States told they have no power to sue over school lunch rules

The US government has said states could not sue based on speculation that changes to the School Lunch Program could cause health problems.

The US government has told a federal judge that states have no power to sue over new rules they say make school lunch meals less healthy, Reuters has reported.

States could not sue based on speculation that changes to the federally funded National School Lunch Program could cause health problems for children and require more spending on treatment, the government has said.

It also said the states lacked power to sue under a doctrine known as ‘parens patriae’ (Latin for ‘parent of the nation’) because it allegedly would not protect children from harm.

States have been told they can not sue over changes to the National School Lunch Program.

“This rule recognises that a state has no legal interest in protecting its citizens from the federal government, and that only the United States, not the states, may represent its citizens and ensure their protection under federal law in federal matters,” said US Attorney Geoffrey Berman in Manhattan said in a filing in the federal court there.

New York, California, Illinois, Minnesota, New Mexico, Vermont and the District of Columbia sued Agriculture Secretary Sonny Perdue in April over changes in the school lunch program, which feeds more than 30 million.

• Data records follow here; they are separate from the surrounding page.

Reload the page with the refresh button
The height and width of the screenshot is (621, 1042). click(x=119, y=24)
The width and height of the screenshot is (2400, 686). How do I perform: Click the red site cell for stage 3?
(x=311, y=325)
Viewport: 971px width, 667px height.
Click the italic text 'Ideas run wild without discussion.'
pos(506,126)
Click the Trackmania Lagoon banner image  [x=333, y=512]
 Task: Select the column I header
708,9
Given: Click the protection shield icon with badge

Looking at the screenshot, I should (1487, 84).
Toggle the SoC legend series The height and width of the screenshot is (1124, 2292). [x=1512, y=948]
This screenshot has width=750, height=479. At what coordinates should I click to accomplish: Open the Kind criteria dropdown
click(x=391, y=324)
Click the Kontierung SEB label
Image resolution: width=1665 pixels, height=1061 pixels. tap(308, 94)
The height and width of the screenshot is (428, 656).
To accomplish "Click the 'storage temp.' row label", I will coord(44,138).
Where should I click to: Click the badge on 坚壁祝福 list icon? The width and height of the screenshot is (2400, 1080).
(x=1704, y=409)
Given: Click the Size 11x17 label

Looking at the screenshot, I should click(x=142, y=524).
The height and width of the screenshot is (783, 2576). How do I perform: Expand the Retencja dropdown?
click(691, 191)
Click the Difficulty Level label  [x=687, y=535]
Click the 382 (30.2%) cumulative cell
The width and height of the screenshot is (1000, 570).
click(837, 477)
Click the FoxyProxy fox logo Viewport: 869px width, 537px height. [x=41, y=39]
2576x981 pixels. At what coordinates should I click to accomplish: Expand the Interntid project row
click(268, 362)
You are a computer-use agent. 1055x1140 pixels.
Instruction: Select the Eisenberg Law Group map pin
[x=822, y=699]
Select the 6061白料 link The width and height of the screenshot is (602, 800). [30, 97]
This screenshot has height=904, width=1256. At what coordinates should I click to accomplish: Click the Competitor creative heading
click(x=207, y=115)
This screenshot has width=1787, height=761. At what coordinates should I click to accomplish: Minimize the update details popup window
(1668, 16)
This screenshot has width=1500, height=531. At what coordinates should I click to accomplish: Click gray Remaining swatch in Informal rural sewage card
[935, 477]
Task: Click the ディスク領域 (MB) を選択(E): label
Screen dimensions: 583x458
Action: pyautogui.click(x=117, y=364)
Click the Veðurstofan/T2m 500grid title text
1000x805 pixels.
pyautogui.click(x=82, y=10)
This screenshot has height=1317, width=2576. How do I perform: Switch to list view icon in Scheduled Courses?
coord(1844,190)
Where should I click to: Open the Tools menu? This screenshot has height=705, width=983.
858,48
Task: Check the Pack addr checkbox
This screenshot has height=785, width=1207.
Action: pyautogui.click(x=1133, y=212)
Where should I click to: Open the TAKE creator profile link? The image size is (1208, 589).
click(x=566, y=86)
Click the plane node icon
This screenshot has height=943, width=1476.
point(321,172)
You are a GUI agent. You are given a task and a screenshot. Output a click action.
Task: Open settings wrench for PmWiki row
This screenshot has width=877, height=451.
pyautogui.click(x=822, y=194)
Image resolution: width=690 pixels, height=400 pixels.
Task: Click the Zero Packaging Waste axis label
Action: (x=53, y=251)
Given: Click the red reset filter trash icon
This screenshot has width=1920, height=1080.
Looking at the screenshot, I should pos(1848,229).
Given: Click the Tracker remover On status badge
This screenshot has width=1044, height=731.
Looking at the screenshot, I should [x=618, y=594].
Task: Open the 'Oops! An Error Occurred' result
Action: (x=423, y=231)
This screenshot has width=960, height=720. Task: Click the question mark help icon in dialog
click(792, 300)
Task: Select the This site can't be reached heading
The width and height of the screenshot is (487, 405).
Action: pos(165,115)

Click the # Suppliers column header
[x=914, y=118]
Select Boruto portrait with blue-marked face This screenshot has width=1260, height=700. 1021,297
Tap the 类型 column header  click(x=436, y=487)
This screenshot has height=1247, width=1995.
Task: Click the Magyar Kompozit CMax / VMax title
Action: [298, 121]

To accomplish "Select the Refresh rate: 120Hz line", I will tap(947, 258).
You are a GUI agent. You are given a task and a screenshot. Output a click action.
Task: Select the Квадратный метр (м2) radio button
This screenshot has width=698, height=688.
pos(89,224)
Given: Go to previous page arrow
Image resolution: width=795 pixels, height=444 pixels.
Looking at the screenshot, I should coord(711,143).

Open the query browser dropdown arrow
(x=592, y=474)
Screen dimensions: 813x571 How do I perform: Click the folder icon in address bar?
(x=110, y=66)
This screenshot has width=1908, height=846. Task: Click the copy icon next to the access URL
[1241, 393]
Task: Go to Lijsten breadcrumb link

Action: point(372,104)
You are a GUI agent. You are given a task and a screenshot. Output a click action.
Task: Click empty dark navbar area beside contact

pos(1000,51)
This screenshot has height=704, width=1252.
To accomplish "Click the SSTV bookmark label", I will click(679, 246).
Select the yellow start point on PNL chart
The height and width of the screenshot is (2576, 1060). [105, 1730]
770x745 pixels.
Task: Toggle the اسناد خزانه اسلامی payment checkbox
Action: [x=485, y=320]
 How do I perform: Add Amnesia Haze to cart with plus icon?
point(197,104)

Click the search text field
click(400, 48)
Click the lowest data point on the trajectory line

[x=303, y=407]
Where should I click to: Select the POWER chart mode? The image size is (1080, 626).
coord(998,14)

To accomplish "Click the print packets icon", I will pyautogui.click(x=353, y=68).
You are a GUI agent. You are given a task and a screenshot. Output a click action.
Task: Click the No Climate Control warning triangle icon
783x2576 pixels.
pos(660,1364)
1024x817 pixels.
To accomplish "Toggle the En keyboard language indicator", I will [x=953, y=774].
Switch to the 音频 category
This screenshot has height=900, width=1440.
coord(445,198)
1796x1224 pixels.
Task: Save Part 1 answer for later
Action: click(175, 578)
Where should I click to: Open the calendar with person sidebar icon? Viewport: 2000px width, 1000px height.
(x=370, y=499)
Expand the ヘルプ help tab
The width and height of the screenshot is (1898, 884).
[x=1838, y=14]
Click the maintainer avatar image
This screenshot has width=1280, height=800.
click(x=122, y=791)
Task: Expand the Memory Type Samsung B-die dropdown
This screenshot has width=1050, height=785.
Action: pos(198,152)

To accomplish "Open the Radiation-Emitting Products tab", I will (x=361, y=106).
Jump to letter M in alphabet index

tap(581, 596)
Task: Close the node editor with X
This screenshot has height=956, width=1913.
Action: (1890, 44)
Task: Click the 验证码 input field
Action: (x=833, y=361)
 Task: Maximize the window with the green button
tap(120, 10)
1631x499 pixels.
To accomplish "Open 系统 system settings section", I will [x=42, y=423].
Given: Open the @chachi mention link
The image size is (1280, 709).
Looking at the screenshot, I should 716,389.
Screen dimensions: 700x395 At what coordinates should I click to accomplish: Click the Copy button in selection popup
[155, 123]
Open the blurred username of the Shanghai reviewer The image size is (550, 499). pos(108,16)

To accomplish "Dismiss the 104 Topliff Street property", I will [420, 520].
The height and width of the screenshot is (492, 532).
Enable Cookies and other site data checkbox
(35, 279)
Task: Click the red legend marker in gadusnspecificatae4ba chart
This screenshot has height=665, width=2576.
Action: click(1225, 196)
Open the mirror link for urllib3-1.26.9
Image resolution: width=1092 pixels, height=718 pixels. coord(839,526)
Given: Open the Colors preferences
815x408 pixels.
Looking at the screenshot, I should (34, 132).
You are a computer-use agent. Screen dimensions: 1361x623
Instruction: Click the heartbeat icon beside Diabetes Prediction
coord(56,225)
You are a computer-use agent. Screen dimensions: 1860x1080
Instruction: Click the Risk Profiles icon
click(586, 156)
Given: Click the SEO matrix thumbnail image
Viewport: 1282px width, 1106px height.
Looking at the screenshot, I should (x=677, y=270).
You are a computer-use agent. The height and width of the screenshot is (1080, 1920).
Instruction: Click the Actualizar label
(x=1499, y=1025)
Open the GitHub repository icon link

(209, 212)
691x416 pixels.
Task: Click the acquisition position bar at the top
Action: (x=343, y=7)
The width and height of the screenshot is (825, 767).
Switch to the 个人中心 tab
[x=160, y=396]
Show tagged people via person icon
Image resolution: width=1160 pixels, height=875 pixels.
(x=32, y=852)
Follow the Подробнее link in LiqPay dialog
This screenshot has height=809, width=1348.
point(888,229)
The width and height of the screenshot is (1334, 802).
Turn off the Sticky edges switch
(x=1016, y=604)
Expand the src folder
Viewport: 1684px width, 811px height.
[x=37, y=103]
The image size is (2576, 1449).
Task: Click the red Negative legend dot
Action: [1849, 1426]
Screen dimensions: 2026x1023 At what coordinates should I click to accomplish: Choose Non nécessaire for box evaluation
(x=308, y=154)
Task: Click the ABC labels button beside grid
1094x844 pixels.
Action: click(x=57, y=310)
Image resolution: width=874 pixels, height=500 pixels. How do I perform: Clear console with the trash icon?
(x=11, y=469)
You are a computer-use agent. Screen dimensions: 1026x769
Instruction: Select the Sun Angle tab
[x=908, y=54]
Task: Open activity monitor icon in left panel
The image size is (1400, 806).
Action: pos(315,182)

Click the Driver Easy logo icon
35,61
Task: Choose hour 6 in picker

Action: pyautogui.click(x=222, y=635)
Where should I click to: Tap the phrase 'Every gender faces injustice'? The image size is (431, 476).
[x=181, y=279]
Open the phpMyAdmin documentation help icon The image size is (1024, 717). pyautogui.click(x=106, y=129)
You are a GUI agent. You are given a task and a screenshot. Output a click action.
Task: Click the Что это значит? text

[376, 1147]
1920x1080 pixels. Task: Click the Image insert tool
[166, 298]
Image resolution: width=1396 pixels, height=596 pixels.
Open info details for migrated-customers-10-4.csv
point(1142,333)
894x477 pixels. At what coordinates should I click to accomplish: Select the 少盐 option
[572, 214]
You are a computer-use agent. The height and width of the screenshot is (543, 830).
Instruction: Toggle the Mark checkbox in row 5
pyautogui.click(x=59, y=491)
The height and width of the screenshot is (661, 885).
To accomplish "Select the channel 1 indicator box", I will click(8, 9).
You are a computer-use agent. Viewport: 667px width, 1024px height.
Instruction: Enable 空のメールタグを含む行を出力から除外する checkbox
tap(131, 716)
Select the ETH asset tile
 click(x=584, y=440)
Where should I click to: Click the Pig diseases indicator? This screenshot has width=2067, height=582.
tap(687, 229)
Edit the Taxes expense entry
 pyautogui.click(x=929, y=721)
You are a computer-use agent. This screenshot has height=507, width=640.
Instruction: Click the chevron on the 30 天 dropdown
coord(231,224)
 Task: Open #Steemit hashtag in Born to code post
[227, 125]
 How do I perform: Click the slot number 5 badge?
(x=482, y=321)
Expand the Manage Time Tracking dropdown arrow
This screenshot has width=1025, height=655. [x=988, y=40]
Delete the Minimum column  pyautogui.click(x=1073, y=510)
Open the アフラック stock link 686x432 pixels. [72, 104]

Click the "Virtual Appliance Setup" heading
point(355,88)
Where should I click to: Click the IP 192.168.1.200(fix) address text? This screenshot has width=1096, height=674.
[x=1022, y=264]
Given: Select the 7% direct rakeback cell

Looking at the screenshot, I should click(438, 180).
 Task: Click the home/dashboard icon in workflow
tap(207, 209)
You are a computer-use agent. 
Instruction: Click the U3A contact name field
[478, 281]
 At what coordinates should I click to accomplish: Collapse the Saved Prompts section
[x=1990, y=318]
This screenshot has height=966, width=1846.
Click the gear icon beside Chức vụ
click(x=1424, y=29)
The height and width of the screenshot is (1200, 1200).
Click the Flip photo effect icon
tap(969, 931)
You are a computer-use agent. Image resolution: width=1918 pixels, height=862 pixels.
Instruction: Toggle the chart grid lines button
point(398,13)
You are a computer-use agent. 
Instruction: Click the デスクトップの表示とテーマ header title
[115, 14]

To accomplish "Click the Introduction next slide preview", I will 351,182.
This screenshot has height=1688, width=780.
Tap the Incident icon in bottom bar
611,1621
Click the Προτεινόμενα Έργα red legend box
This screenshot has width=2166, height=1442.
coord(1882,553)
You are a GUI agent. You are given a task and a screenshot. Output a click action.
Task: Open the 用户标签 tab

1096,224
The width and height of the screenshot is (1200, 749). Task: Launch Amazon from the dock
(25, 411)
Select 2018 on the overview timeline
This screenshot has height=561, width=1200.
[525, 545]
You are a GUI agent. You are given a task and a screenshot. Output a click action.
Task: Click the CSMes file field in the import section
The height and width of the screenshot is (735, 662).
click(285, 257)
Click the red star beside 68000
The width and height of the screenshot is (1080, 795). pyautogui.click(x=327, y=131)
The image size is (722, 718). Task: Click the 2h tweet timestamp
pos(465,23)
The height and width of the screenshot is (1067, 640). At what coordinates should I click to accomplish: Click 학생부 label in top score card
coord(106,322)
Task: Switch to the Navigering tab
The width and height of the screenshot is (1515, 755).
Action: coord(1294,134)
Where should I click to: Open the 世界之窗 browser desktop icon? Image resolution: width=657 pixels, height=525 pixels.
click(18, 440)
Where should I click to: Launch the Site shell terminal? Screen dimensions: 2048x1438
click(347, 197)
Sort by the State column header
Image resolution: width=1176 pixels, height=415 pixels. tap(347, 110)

The states accused Perdue of acting arbitrarily and capriciously by ignoring dietary guidelines and scientific research when he allowed fewer whole grains and more sodium in school meals. Schools were also permitted to serve low-fat chocolate milk, rather than fat-free milk.

Earlier this year the Trump administration’s Department of Agriculture (USDA) was sued by the Center for Food Safety (CFS) due to it failing to release government documents detailing why it decided to substantially reduce or eliminate child school lunch nutrition standards

“USDA is charged with protecting the health of our children and setting strong nutritional standards, not gutting them and then keeping secret why,” said Tori Yundt, attorney at Center for Food Safety at the time.

American children deserve the best, not reduced standards.”